# Nor Cal All Nissan BBQ/Carshow in Sacramento



## the1_theDAve (Jul 13, 2003)

It's been awhile since we've had a large meet. So Here we go:

*Saturday February 19, 12-3pm, BBQ/Car Show. 
@ People's/Folsom Lake Nissan in Folsom, CA * 

Any Nissan, Infiniti, or Datsun.

The Dealer is our main sponsor, being that they are providing space, food and possibly an ad in the paper. 

The car show details are being worked out as we speak. (ex. Catergories, judging, prizes, vendors, etc) Car show entries would need to show up between 10-11 to get setup and the show part would be from 12-3. 

If you are in the sacramento area or Nor Cal at that, and know any vendors that would want to setup a booth for a fee for prizes or donate prizes as a fee, let me know. [email protected] 

I will have an info page and Registration page up soon enough, so please keep your eye open. My goal for this meet is to have over 100 cars show up at this event. That would be one of the largest for a Nissan meet I've seen in this area.

The Biggest concern I have from the dealer is that we don't have any outrageous acts (Ex, Burnouts, Drifting showoffs). As much fun as they are, they have their time and place, at this meet would *NOT* be one of them. 

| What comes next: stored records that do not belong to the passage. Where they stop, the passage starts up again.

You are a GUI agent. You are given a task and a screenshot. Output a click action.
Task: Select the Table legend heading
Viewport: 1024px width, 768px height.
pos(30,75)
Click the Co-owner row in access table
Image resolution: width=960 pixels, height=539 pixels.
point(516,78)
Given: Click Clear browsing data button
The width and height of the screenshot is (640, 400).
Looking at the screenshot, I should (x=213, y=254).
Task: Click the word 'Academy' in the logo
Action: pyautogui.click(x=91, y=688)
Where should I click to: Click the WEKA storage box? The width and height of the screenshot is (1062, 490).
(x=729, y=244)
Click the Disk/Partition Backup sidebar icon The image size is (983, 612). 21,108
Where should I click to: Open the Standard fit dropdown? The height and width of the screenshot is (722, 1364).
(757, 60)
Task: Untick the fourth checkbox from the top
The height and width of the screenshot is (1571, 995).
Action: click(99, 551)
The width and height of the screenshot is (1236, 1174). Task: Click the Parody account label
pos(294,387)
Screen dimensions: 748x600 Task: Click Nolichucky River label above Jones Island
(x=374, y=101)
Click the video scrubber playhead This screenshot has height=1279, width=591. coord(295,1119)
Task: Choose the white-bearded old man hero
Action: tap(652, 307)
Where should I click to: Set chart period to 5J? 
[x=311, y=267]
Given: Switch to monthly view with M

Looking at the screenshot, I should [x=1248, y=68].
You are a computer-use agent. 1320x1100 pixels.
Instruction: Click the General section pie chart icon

If you have any questions you can email me or post up. I'll be checking back periodically. 

Hope to see everyone there. 

note: any info could suddenly change so keep up on the updated info.


----------



## N2nismO (Jan 22, 2004)

nissanforums has had very low showing in meets as of late.


----------



## N8inNV (Nov 16, 2002)

Ill be there from Reno, with some friends.. that im brining across the hill, of course in their own automobiles....

Hope to see some familiar faces there..


----------



## N8inNV (Nov 16, 2002)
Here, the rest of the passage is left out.